TASK STATEMENT: Tally the lines below that include "agent" and give only the total.

Screenshot grounding data
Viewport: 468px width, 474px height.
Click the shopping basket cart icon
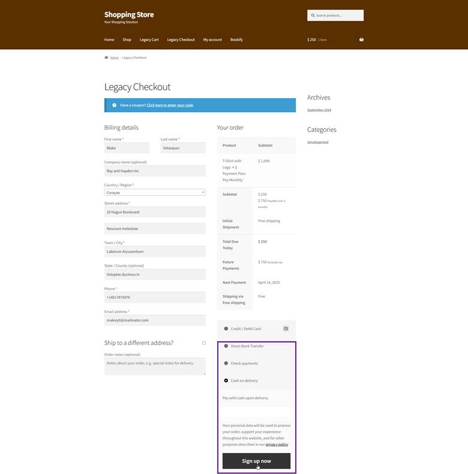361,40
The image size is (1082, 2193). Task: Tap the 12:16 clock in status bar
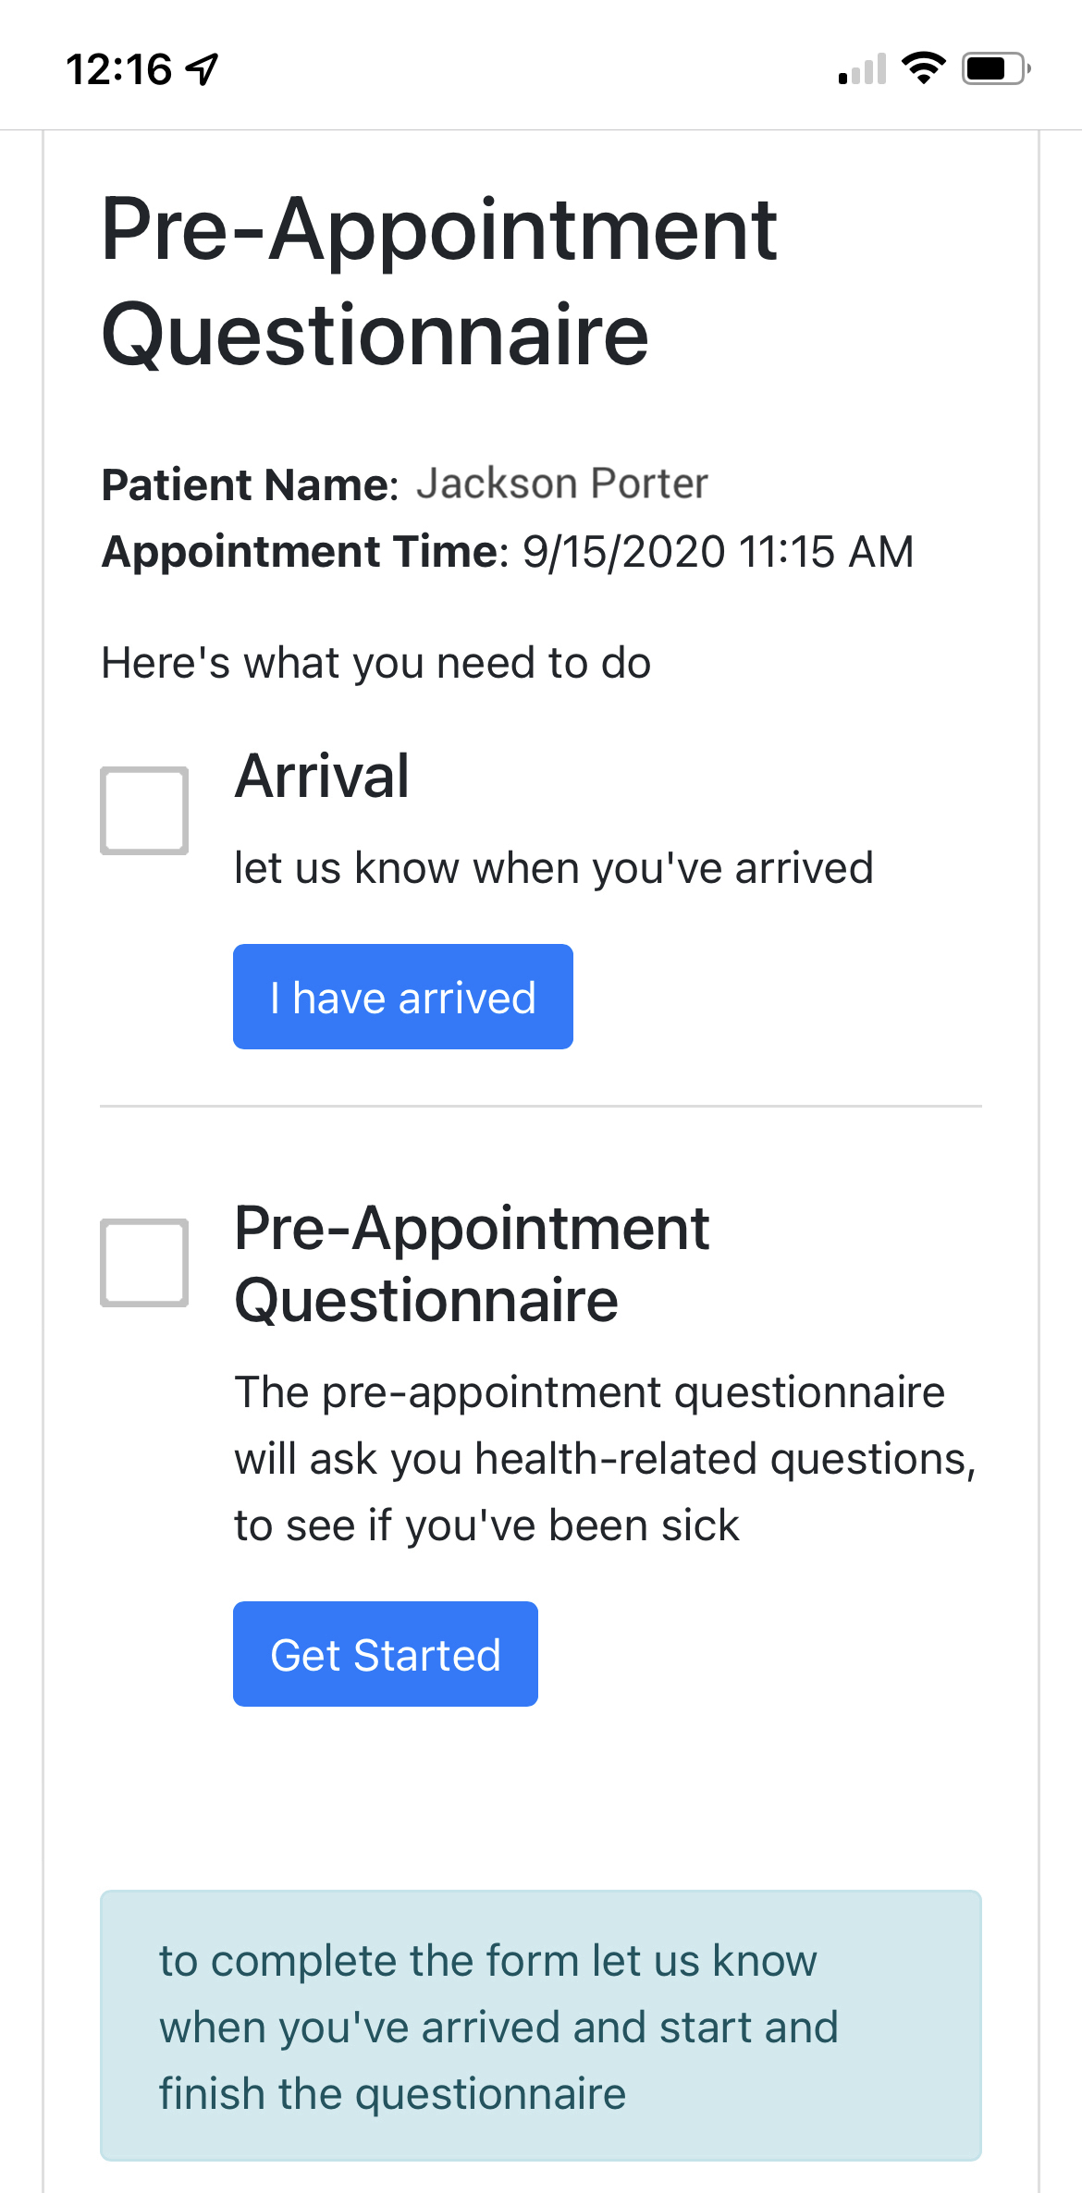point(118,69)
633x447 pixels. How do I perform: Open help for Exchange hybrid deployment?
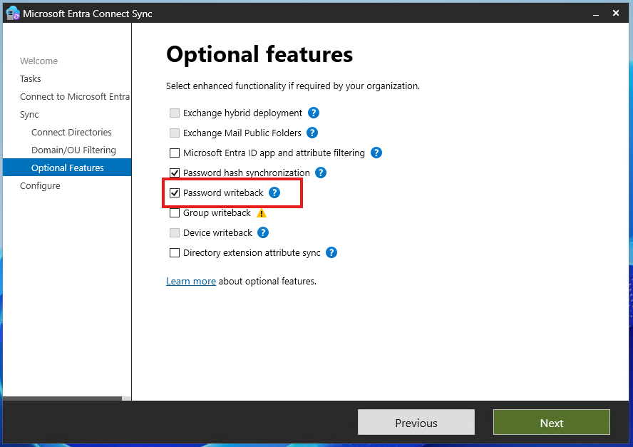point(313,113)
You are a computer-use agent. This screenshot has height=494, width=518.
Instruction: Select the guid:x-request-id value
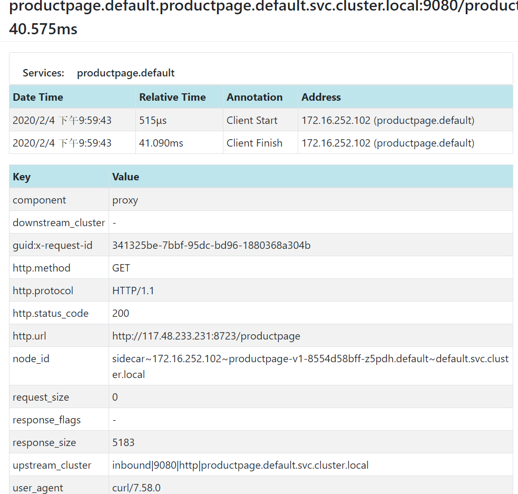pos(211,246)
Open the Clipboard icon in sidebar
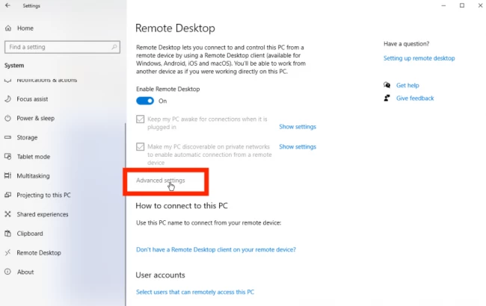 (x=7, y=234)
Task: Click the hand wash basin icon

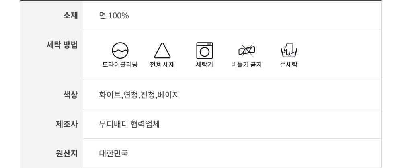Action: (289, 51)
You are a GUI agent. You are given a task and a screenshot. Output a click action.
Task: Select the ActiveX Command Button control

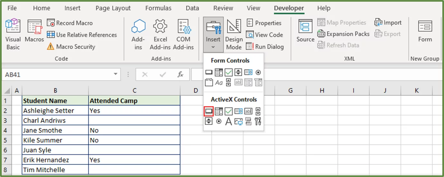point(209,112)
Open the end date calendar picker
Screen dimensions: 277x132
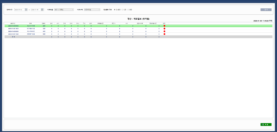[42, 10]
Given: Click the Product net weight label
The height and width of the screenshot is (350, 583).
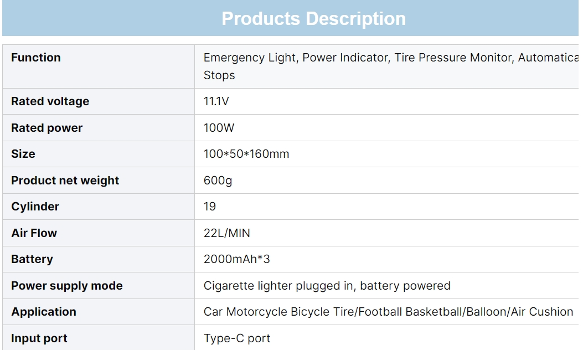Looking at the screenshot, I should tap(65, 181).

TASK OUTPUT: 2